Persepsi visual dari elemen-elemen yang mendasari, semuanya bermuara pada prinsip-prinsip estetika dan merupakan kebutuhan emosional yang sangat vital, tetapi merupakan penentu keberhasilan sebuah karya.

Menurut Tillman dan Cahn (1969), pokok bahasan dalam estetika dapat dibagi menjadi :

  1. Perumusan karya seni,
  2. Sikap estetis,
  3. Kualitas dan nilai estetis,
  4. Pertimbangan dan argumentasi kritis,
  5. Gaya dan bentuk,
  6. Interpretasi,
  7. Ekspresi dan emosi,
  8. Lambang dan metafora,
  9. Imitasi,
  10. Makna dan kenyataan,
  11. Maksud dan tujuan mencipta,
  12. Psikologi,
  13. Seni, masyarakat dan moralitas,
  14. Seni dan religi,
  15. Arsitektur, seni lukis, dan skulptur.

Sedangkan dari berbagai pandangan, estetika dikelompokkan menjadi beberapa aliran utama :

  1. Estetika filosofis-transendental menempatkan kesadaran akan keindahan dan pertimbangan atas dasar cita rasa sebagai fokus telaah,

  2. Estetika formalistis menelaah berbagai aspek lahiriah karya seni dan arsitektur sebagai obyek estetis, seperti : arti dan peran perbandingan keemasan (the golden section) ,

  3. Estetika yang berbicara tentang substansi rokhaniah karya seni dan arsitektur, seperti : metafisis- spekulatif dan antropologi-kefilsafatan budaya yang berbicara tentang nilai- nilai moral-didaktis (K. Kuypers, 1977).

Dalam karya seni dan arsitektur, terdapat tiga unsur estetika yang paling mendasar yaitu :

  1. Unsur Keutuhan atau kebersatuan (unity),
  2. Unsur Penonjolan (dominance),
  3. Unsur Keseimbangan (balance).

Unsur Keutuhan (unity) terdiri dari :

  • Keutuhan dalam keanekaragaman (unity in diversity) – simetri, irama (ritme), keselarasan (harmony),

  • Keutuhan dalam tujuan (unity of purpose),

  • Keutuhan dalam perpaduan (AAM Djelantik, 1999).

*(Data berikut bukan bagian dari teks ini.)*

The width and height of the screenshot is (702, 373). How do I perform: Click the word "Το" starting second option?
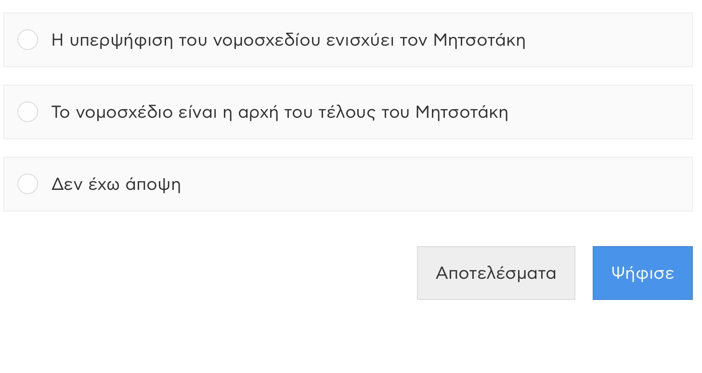coord(61,112)
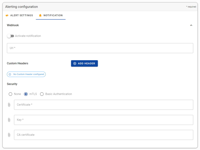Click the paperclip icon beside Certificate field
Image resolution: width=200 pixels, height=150 pixels.
tap(9, 105)
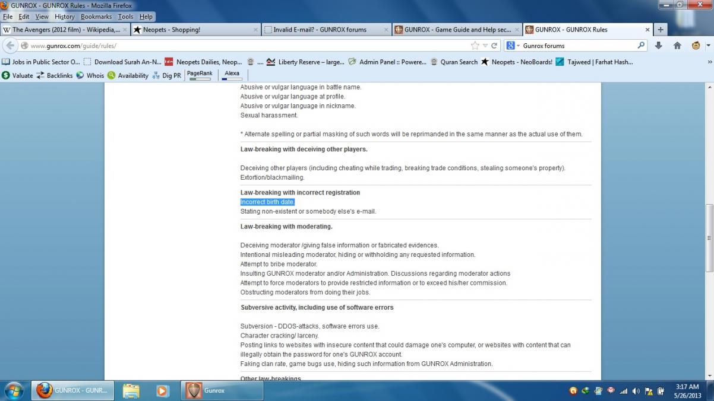Viewport: 714px width, 401px height.
Task: Open Gunrox game from the taskbar
Action: click(x=213, y=391)
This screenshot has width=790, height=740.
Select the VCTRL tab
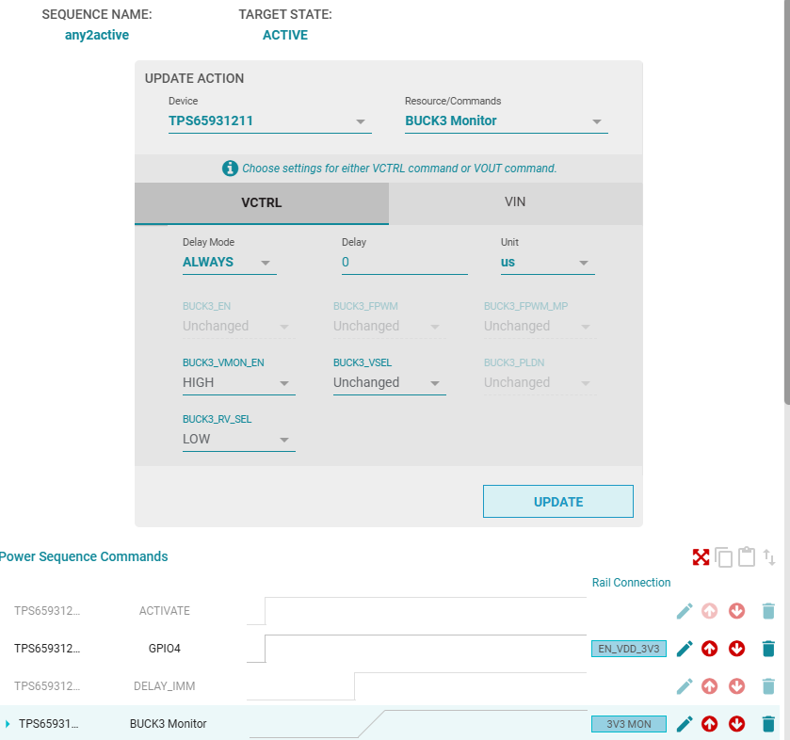pyautogui.click(x=262, y=201)
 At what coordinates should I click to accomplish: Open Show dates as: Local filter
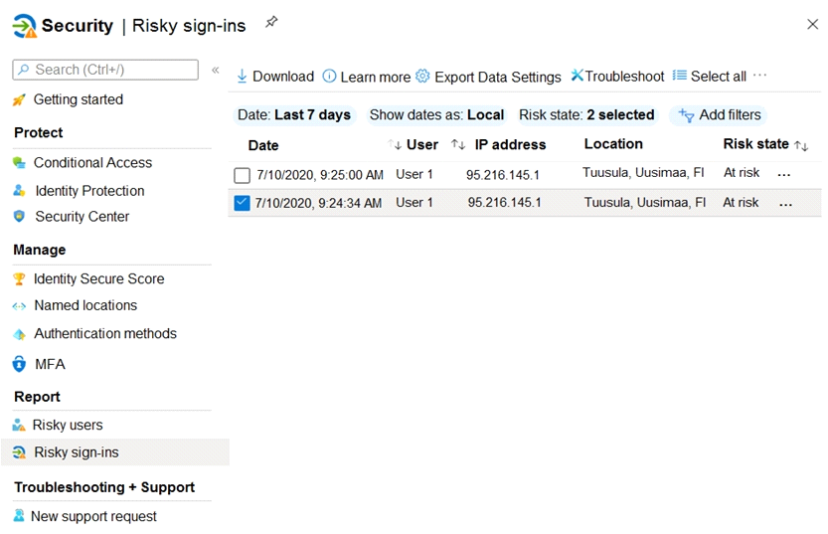[436, 115]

Estetika Arsitektur dalam Perspektif Teknologi


Applying aesthetic considerations to buildings and related architectural structures is complex, as factors extrinsic to spatial design (such as structural integrity, cost, the nature of building materials, and the functional utility of the building) contribute heavily to the design process

(Penerapan pertimbangan estetika pada bangunan dan hubungan antara struktur arsitektural adalah kompleks, sebagai faktor luar pada desain spasial ( seperti integritas struktural, biaya, sifat alami bahan bangunan, dan fungsi utilitas pada bangunan) merupakan kontribusi yang berat pada proses disain)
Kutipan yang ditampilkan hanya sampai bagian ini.